YOUR INSTRUCTIONS =>
Only the lines with "will" in them need to be copied from the listing.

DATA SHOWN =>
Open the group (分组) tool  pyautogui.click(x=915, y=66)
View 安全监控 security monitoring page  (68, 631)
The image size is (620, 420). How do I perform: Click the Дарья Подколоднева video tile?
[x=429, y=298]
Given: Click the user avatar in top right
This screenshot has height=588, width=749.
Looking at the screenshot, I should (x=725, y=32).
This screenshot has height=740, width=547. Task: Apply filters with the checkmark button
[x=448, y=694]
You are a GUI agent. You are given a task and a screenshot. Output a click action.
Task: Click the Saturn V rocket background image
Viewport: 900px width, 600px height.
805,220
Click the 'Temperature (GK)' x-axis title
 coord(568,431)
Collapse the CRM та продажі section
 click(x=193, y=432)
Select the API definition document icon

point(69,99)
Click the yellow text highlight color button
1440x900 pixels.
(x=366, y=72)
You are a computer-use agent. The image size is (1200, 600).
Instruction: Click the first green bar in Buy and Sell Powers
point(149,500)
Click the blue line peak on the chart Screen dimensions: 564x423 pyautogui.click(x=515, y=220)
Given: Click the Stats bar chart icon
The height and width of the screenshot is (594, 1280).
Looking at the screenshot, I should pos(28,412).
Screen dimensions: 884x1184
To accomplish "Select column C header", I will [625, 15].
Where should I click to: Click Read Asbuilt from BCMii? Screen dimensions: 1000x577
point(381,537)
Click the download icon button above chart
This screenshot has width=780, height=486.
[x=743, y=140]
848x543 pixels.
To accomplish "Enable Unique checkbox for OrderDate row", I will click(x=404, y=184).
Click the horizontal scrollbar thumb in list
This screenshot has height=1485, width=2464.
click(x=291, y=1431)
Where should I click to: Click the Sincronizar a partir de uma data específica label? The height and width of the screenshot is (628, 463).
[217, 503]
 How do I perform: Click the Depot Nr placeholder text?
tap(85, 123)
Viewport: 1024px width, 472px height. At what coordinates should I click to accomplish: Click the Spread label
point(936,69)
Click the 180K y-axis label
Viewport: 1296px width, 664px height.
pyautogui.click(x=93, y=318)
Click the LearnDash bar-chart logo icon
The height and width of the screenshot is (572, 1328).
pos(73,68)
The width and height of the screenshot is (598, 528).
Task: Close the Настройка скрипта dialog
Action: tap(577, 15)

WRITTEN ANSWER =>
To accomplish "Select column C header", I will [625, 15].
To accomplish "Enable Unique checkbox for OrderDate row", I will click(x=404, y=184).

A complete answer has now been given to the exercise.